A hallmark of the Holiness Movement was the doctrine of entire sanctification. According to this doctrine a person was sanctified when he or she received the assurance of salvation through the witness of the Holy Spirit. A “second blessing” or “entire sanctification” was also the work of the Holy Spirit. It allowed the believer to be free from the worldly desires that led to sin. It then became possible to lead a holy life.

The Holiness Movement was closely tied to revivalism, and especially to travelling revivalists. Much of the tension in the 1890s revolved around station preachers (that is preachers appointed to a particular church) who resented the incursions of travelling revivalists. The revival preacher would sometimes earn as much in two weeks as the station preacher earned in six months. Station preachers complained that revivalists swooped in and worked their members into a lather and then left. The station preacher was then responsible the day-to-day ministry to the people.

The General Conference of the MECS dealt with the issue by passing a rule that that the station preacher had to give permission for a travelling evangelist to hold a revival in his parish. Such a rule naturally led to some of the revivalists surrendering their credentials so they could preach where the Spirit directed them. Several Christian denominations were founded during the Holiness era by preachers who had once been Methodists.

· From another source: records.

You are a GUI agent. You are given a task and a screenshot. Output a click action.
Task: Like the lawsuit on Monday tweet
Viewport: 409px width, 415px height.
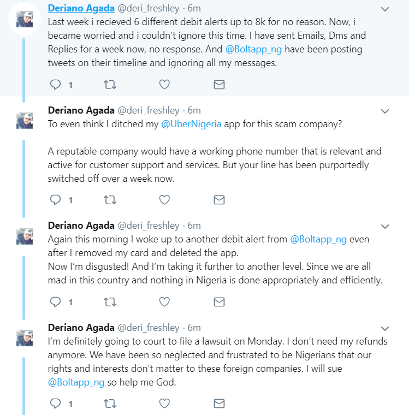tap(164, 404)
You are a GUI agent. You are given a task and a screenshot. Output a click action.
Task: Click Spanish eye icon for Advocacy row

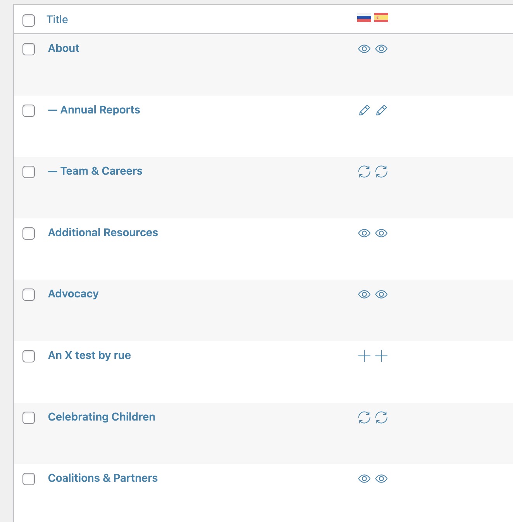381,294
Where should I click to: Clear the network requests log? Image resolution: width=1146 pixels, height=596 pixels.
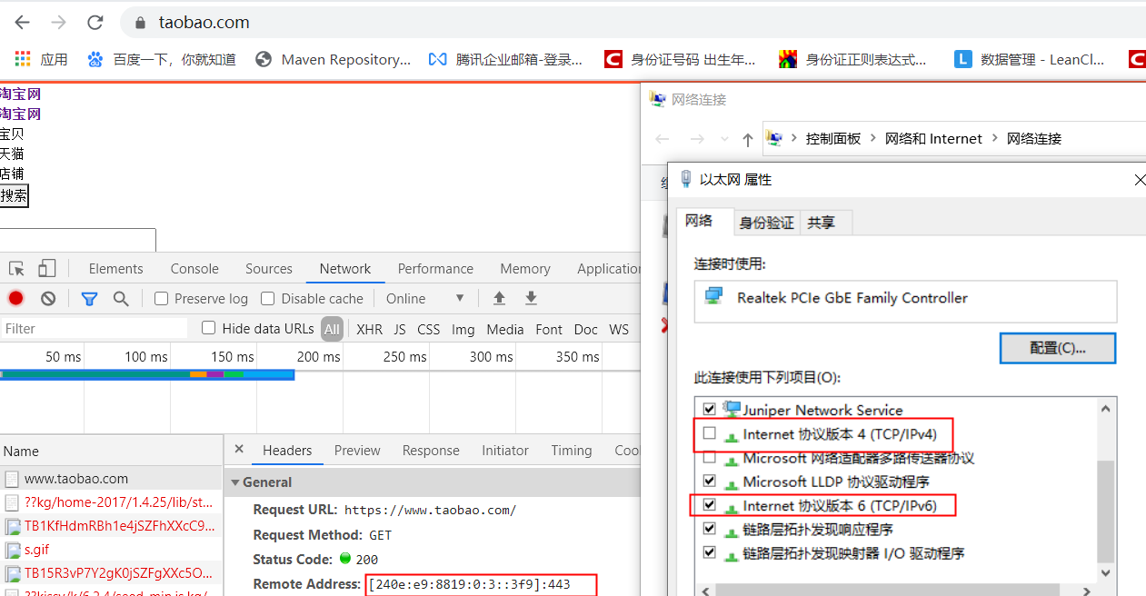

The situation was not always contentious. In August, 1895, the Texas Christian Advocate reported on a sixteen day meeting at Cedar Bayou in which several preachers cooperated. Seth Ward, the presiding elder of the Galveston District and later bishop, started the meeting with a quarterly conference. Four other preachers including E. L Shettles also took the pulpit. The Cedar Bayou preacher, E. M. Meyers, reported that nine of the “best members of my church” claimed to have been entirely sanctified by the blood of Christ.